**MATERIAL PROVIDED:**
+ + + + + + +
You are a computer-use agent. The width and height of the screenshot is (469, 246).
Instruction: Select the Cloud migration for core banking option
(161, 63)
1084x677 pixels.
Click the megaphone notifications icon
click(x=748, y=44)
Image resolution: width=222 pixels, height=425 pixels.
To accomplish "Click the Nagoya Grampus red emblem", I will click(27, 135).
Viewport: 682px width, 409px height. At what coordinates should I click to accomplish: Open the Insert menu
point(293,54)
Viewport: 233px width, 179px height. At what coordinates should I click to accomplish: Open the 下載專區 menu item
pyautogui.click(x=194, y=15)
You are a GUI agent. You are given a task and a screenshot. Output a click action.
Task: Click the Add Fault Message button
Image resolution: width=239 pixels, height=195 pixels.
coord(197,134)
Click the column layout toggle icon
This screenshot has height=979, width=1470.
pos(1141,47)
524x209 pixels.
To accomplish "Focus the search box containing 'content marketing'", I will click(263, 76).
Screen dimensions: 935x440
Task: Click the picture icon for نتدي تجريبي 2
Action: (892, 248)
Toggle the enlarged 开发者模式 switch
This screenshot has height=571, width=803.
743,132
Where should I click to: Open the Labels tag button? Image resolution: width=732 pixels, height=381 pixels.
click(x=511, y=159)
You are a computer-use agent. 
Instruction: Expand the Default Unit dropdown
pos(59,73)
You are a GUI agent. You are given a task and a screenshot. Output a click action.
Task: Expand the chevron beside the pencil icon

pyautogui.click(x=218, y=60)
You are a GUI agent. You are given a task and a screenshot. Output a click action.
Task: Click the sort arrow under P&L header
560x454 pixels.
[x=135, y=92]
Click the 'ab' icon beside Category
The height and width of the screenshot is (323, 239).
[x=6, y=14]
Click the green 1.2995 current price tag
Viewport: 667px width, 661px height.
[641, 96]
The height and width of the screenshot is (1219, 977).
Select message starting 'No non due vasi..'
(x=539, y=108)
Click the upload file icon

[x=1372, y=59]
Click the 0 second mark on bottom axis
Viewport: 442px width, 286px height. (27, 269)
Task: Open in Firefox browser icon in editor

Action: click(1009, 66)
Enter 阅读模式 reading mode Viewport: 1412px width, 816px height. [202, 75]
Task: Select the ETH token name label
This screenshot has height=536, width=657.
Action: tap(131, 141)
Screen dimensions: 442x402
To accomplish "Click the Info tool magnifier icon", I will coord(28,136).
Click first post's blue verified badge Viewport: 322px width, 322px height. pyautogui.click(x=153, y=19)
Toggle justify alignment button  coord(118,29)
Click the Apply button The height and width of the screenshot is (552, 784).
+ + + + + + +
**WORK INSTRUCTIONS:** Reproduce every line of the data exactly as it was written.

**ANSWER TO THE EXERCISE:**
You are a computer-use agent. The width and height of the screenshot is (469, 246).
Instruction: Select the Cloud migration for core banking option
(161, 63)
1084x677 pixels.
Click the megaphone notifications icon
click(x=748, y=44)
Image resolution: width=222 pixels, height=425 pixels.
To accomplish "Click the Nagoya Grampus red emblem", I will click(27, 135).
Viewport: 682px width, 409px height. At what coordinates should I click to accomplish: Open the Insert menu
point(293,54)
Viewport: 233px width, 179px height. At what coordinates should I click to accomplish: Open the 下載專區 menu item
pyautogui.click(x=194, y=15)
You are a GUI agent. You are given a task and a screenshot. Output a click action.
Task: Click the Add Fault Message button
Image resolution: width=239 pixels, height=195 pixels.
coord(197,134)
Click the column layout toggle icon
This screenshot has height=979, width=1470.
pos(1141,47)
524x209 pixels.
To accomplish "Focus the search box containing 'content marketing'", I will click(263, 76).
Screen dimensions: 935x440
Task: Click the picture icon for نتدي تجريبي 2
Action: (892, 248)
Toggle the enlarged 开发者模式 switch
This screenshot has height=571, width=803.
743,132
Where should I click to: Open the Labels tag button? Image resolution: width=732 pixels, height=381 pixels.
click(x=511, y=159)
You are a computer-use agent. 
Instruction: Expand the Default Unit dropdown
pos(59,73)
You are a GUI agent. You are given a task and a screenshot. Output a click action.
Task: Expand the chevron beside the pencil icon

pyautogui.click(x=218, y=60)
You are a GUI agent. You are given a task and a screenshot. Output a click action.
Task: Click the sort arrow under P&L header
560x454 pixels.
[x=135, y=92]
Click the 'ab' icon beside Category
The height and width of the screenshot is (323, 239).
[x=6, y=14]
Click the green 1.2995 current price tag
Viewport: 667px width, 661px height.
[641, 96]
The height and width of the screenshot is (1219, 977).
Select message starting 'No non due vasi..'
(x=539, y=108)
Click the upload file icon

[x=1372, y=59]
Click the 0 second mark on bottom axis
Viewport: 442px width, 286px height. (27, 269)
Task: Open in Firefox browser icon in editor

Action: click(1009, 66)
Enter 阅读模式 reading mode Viewport: 1412px width, 816px height. [202, 75]
Task: Select the ETH token name label
This screenshot has height=536, width=657.
Action: tap(131, 141)
Screen dimensions: 442x402
To accomplish "Click the Info tool magnifier icon", I will coord(28,136).
Click first post's blue verified badge Viewport: 322px width, 322px height. pyautogui.click(x=153, y=19)
Toggle justify alignment button  coord(118,29)
Click the Apply button The height and width of the screenshot is (552, 784).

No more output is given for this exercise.